Возникает вопрос: как нам заново открыть для себя радость мышления? Как начать получать удовольствие от усилий, связанных с мышлением? Потому что если мы на самом деле не хотим думать, нет смысла создавать общество, которое заставит нас делать то, чего мы не хотим, верно?
— Какие изменения вы внесли в свою жизнь, чтобы защитить свою способность мыслить более свободно?
— Первое, что я сделал, — это отказался от всех социальных сетей. Возможно, это чрезмерная реакция. Я хорошо знаю, что твиттер может быть фантастическим источником новых идей.
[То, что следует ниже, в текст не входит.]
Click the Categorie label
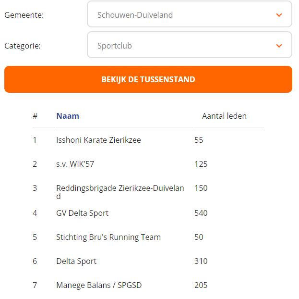The height and width of the screenshot is (299, 299). point(23,46)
Но необходимо соблюдать баланс и не позволять онлайн-ресурсам отвлекать нас от наших собственных целей. Мне соцсети принесли больше вреда, чем пользы.
Я также думаю, что довольно легко указать пальцем на социальные сети и сказать, что это они виноваты в том, я отвлекаюсь. Но нам также нужно посмотреть, кому принадлежит указующий перст. Возможно, наше собственное тщеславие, чванство или гордыня заставляют нас постоянно проверять лайки и упоминания о себе. Поэтому я думаю, что вместо того, чтобы полностью перекладывать вину на социальные сети, нам, возможно, также нужно изучить наши собственные мотивы и то, как мы пытаемся повысить собственную самооценку — и попытаться управлять собой более эффективно.
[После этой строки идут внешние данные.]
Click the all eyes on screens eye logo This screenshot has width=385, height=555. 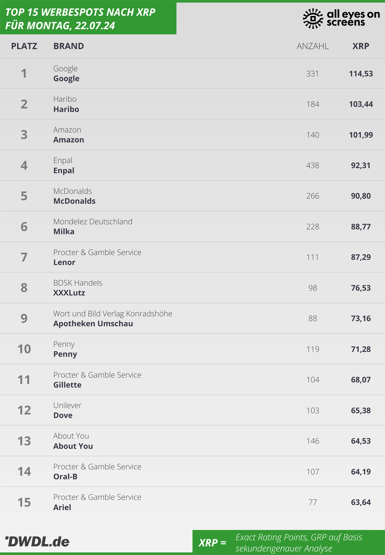click(313, 19)
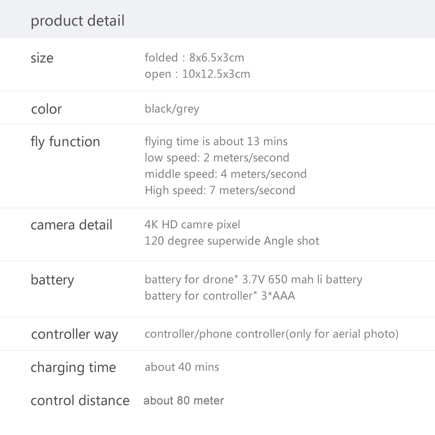Viewport: 435px width, 435px height.
Task: Click the 'size' row label
Action: [x=42, y=58]
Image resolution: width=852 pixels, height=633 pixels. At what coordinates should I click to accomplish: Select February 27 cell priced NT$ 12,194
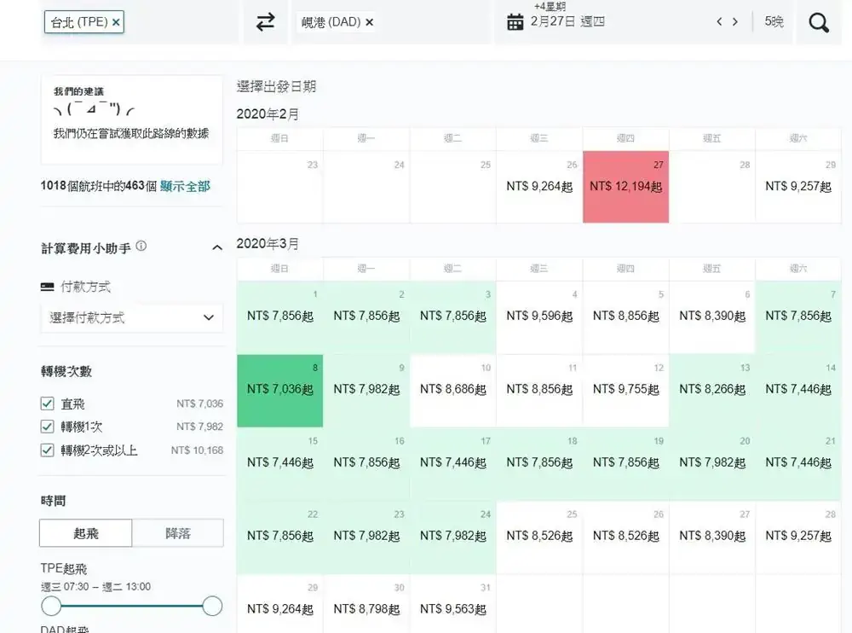[x=625, y=187]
Еще я добавил бы другие типы мышления. У меня как у ученого есть соблазн запереться в комнате с газетой или книгой и чувствовать, что это лучший способ развиваться. Но когда я увидел исследования, показывающие, насколько ценным является общение с людьми и в какой степени наше мышление ускоряется при общении с другими, это заставило меня, в некоторой степени интровертного человека, стараться больше беседовать, находиться в местах, которые способствуют свободному мыслительному процессу, где вы общаетесь с людьми, которым доверяете, в безопасной обстановке, где вы можете оспаривать свои собственные идеи, высказывая самые разные мнения.
Существует довольно много исследований, связывающих мышление с ходьбой — особенно на природе. Поэтому я старался активнее размышлять на ходу, больше ходить пешком. И, конечно, поступая так, я иду по стопам многих философов и психологов.